- What you are asked to do
Rewrite the items below, changing every "Locate an element on the screen" to "Find an element on the screen" and leaving everything else as it is.

*** Begin section ***

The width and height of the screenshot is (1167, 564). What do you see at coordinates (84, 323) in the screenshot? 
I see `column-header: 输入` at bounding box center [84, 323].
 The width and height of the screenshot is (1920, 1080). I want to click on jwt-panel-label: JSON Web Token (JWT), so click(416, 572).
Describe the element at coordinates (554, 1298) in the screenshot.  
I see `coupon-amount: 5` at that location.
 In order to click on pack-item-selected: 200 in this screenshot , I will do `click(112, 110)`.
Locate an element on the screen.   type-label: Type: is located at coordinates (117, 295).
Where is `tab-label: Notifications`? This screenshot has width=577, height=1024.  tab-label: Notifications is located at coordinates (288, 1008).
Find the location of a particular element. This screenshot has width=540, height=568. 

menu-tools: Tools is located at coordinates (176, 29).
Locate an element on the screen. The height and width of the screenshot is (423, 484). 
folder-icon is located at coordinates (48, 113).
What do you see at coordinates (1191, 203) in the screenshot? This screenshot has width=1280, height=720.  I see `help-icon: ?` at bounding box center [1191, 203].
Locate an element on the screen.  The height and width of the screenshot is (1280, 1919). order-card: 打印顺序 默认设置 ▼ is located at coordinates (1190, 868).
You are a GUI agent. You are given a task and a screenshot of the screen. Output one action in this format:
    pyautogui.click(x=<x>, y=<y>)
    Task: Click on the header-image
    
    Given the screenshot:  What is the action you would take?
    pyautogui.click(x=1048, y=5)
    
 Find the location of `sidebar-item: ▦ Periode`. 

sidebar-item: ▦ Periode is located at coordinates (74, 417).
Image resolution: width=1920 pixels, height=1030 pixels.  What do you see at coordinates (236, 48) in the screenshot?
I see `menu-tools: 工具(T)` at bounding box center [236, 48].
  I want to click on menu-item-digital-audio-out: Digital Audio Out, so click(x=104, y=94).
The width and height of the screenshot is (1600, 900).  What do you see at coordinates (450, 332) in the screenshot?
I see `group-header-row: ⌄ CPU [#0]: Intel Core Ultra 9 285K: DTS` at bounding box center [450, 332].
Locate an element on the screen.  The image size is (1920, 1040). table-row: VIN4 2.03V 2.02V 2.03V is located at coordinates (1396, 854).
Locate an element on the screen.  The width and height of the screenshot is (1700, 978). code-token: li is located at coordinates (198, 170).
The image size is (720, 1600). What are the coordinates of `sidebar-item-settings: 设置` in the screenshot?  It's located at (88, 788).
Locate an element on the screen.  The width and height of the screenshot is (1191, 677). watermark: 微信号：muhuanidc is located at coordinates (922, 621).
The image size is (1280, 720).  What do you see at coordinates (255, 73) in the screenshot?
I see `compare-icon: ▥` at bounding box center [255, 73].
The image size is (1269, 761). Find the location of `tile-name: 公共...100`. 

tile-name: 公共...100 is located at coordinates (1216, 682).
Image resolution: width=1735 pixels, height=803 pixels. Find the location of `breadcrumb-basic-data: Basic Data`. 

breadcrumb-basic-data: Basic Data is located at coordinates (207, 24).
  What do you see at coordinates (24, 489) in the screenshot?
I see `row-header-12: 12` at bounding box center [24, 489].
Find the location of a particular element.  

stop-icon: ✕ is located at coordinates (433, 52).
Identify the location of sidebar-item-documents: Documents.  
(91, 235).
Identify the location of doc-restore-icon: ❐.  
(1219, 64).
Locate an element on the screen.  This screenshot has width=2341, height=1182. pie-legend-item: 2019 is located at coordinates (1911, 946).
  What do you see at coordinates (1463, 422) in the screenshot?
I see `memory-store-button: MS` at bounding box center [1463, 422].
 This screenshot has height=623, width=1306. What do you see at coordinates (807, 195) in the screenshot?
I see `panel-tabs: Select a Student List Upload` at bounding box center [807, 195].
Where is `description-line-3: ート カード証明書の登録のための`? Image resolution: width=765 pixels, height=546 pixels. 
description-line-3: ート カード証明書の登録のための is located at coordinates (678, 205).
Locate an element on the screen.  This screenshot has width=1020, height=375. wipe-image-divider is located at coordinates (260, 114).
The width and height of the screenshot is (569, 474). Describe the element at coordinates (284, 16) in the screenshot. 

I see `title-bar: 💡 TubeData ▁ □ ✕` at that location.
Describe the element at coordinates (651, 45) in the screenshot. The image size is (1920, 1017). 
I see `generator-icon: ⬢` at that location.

*** End section ***

- Reply
The width and height of the screenshot is (1167, 564). What do you see at coordinates (84, 323) in the screenshot? 
I see `column-header: 输入` at bounding box center [84, 323].
 The width and height of the screenshot is (1920, 1080). I want to click on jwt-panel-label: JSON Web Token (JWT), so click(416, 572).
Describe the element at coordinates (554, 1298) in the screenshot.  
I see `coupon-amount: 5` at that location.
 In order to click on pack-item-selected: 200 in this screenshot , I will do `click(112, 110)`.
Find an element on the screen.   type-label: Type: is located at coordinates (117, 295).
Where is `tab-label: Notifications`? This screenshot has width=577, height=1024.  tab-label: Notifications is located at coordinates (288, 1008).
Find the location of a particular element. This screenshot has width=540, height=568. 

menu-tools: Tools is located at coordinates (176, 29).
Find an element on the screen. The height and width of the screenshot is (423, 484). 
folder-icon is located at coordinates (48, 113).
What do you see at coordinates (1191, 203) in the screenshot? This screenshot has width=1280, height=720.  I see `help-icon: ?` at bounding box center [1191, 203].
Find an element on the screen.  The height and width of the screenshot is (1280, 1919). order-card: 打印顺序 默认设置 ▼ is located at coordinates (1190, 868).
You are a GUI agent. You are given a task and a screenshot of the screen. Output one action in this format:
    pyautogui.click(x=<x>, y=<y>)
    Task: Click on the header-image
    
    Given the screenshot:  What is the action you would take?
    pyautogui.click(x=1048, y=5)
    
 Find the location of `sidebar-item: ▦ Periode`. 

sidebar-item: ▦ Periode is located at coordinates (74, 417).
Image resolution: width=1920 pixels, height=1030 pixels.  What do you see at coordinates (236, 48) in the screenshot?
I see `menu-tools: 工具(T)` at bounding box center [236, 48].
  I want to click on menu-item-digital-audio-out: Digital Audio Out, so click(x=104, y=94).
The width and height of the screenshot is (1600, 900).  What do you see at coordinates (450, 332) in the screenshot?
I see `group-header-row: ⌄ CPU [#0]: Intel Core Ultra 9 285K: DTS` at bounding box center [450, 332].
Find an element on the screen.  The image size is (1920, 1040). table-row: VIN4 2.03V 2.02V 2.03V is located at coordinates (1396, 854).
Find an element on the screen.  The width and height of the screenshot is (1700, 978). code-token: li is located at coordinates (198, 170).
The image size is (720, 1600). What are the coordinates of `sidebar-item-settings: 设置` in the screenshot?  It's located at (88, 788).
Find an element on the screen.  The width and height of the screenshot is (1191, 677). watermark: 微信号：muhuanidc is located at coordinates (922, 621).
The image size is (1280, 720).  What do you see at coordinates (255, 73) in the screenshot?
I see `compare-icon: ▥` at bounding box center [255, 73].
The image size is (1269, 761). Find the location of `tile-name: 公共...100`. 

tile-name: 公共...100 is located at coordinates (1216, 682).
Image resolution: width=1735 pixels, height=803 pixels. Find the location of `breadcrumb-basic-data: Basic Data`. 

breadcrumb-basic-data: Basic Data is located at coordinates (207, 24).
  What do you see at coordinates (24, 489) in the screenshot?
I see `row-header-12: 12` at bounding box center [24, 489].
Find the location of a particular element.  

stop-icon: ✕ is located at coordinates (433, 52).
Identify the location of sidebar-item-documents: Documents.  
(91, 235).
Identify the location of doc-restore-icon: ❐.  
(1219, 64).
Find an element on the screen.  This screenshot has width=2341, height=1182. pie-legend-item: 2019 is located at coordinates (1911, 946).
  What do you see at coordinates (1463, 422) in the screenshot?
I see `memory-store-button: MS` at bounding box center [1463, 422].
 This screenshot has height=623, width=1306. What do you see at coordinates (807, 195) in the screenshot?
I see `panel-tabs: Select a Student List Upload` at bounding box center [807, 195].
Where is `description-line-3: ート カード証明書の登録のための`? Image resolution: width=765 pixels, height=546 pixels. 
description-line-3: ート カード証明書の登録のための is located at coordinates (678, 205).
Find an element on the screen.  This screenshot has width=1020, height=375. wipe-image-divider is located at coordinates (260, 114).
The width and height of the screenshot is (569, 474). Describe the element at coordinates (284, 16) in the screenshot. 

I see `title-bar: 💡 TubeData ▁ □ ✕` at that location.
Describe the element at coordinates (651, 45) in the screenshot. The image size is (1920, 1017). 
I see `generator-icon: ⬢` at that location.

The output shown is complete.